Passage —
□ □ □ □ □

North American Network Operators Group

Date Prev | Date Next | Date Index | Thread Index | Author Index | Historical

Re: Non-English Domain Names Likely Delayed

  • From: Neil Harris
  • Date: Mon Jul 18 11:41:50 2005


Michael, your idea of mapping confusable characters to a single "master" character was one of the options which was considered, but rejected.

To see why, consider the Turkish dotless-i in your second example. Now, to most non-Turkish readers, dotless-i is a homograph of the more common dotted-i character. If we map both to ASCII code 105, we've eliminated the homograph for non-Turkish users, but we then deny Turkish users the useful distinction between the two letters. Adding epicycles to this scheme with character-set tags, or filter rules based on locale setting on the client unfortunately make things worse not better.

This example actually illustrates rather nicely why it is so important that different TLDs, particularly ccTLDs, should be able to have different rules. For example, it's possible (I don't know Turkish) that there may be some pair of names in Turkish for which may be distinguished entirely by the difference between dotted and dotless-i.

Any procedure for preventing spoofing must bear in mind the fact that registries process vast numbers of registrations daily, and human oversight is not generally possible in the general case.

Bundling using confusables-tables, with appropriate considerations for cultural variations in what is confusable, is a much more effective approach, and allows subtle distinctions to be retained for those labels for which they are useful.

For example, the example of registering a dotless-i in a name registered in .fr could be easily dealt with by bundling, even if for French purposes dotted and dotless-i were normalized to the same equivalence set of confusable characters, provided that no potentially confusable French name had been registered first.

-- Neil

□ □ □ □ □

Challenge 1 — In the post, which letter is used to show why mapping confusable characters to a single master character was rejected?
Challenge 2 — Output the post's text verbatim, starting at "Date Prev |" and ending at "considered, but rejected.".

□ □ □ □ □

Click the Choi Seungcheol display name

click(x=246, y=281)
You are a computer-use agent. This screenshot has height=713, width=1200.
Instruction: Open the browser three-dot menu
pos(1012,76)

□ □ □ □ □

Exercise answer 1 — The Turkish dotless-i.

Exercise answer 2 —
Date Prev | Date Next | Date Index | Thread Index | Author Index | Historical

Re: Non-English Domain Names Likely Delayed

  • From: Neil Harris
  • Date: Mon Jul 18 11:41:50 2005


Michael, your idea of mapping confusable characters to a single "master" character was one of the options which was considered, but rejected.